A recent report from The Journal of the American Academy of Psychiatry and the Law revealed that of the almost 1,000 people shot by officers in 2018, about 25% had some form of mental health diagnosis. Decades-old policies have encouraged police officers to rely on their firearms, leading to tragic consequences. Not only do such scenarios lead to injuries and death, but it also furthers the racial divide in the United States, heightens tensions, and leads to PTSD and fear in many black communities.
While mental health policies are slowly trickling into use of force documents, the transition is slow and unstandardized. Different police departments have different rules and methods, making it hard to implement real change.
Dr. Jennifer Skeem of UC Berkeley points to the root cause of these mental health-related shootings: the stigma of mental illness in the United States. Skeem explains that there is a need for more comprehensive and ongoing training. A couple of hours of a poorly planned seminar isn’t going to cut it, according to Skeem’s commentary with ABC News.

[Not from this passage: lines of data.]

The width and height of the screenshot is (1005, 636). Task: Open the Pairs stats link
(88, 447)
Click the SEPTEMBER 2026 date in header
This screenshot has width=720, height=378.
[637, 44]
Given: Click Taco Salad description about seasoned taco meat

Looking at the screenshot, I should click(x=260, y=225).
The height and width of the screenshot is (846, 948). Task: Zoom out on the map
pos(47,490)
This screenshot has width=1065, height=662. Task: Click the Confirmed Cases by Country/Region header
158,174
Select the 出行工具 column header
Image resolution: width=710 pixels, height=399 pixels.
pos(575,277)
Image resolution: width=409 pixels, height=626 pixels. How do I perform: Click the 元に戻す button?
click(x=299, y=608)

Why do only white people get to “fight the stigma” of mental health? Why are Black people more likely to either misdiagnosed or misunderstood? And, even more importantly, why are Black people seemingly punished more often under threat of death for it?
One way for Wilmington police to show that it embraces all members of its community regardless of race or mental status would be for the department to update its use of force policy to reflect mental health best practices.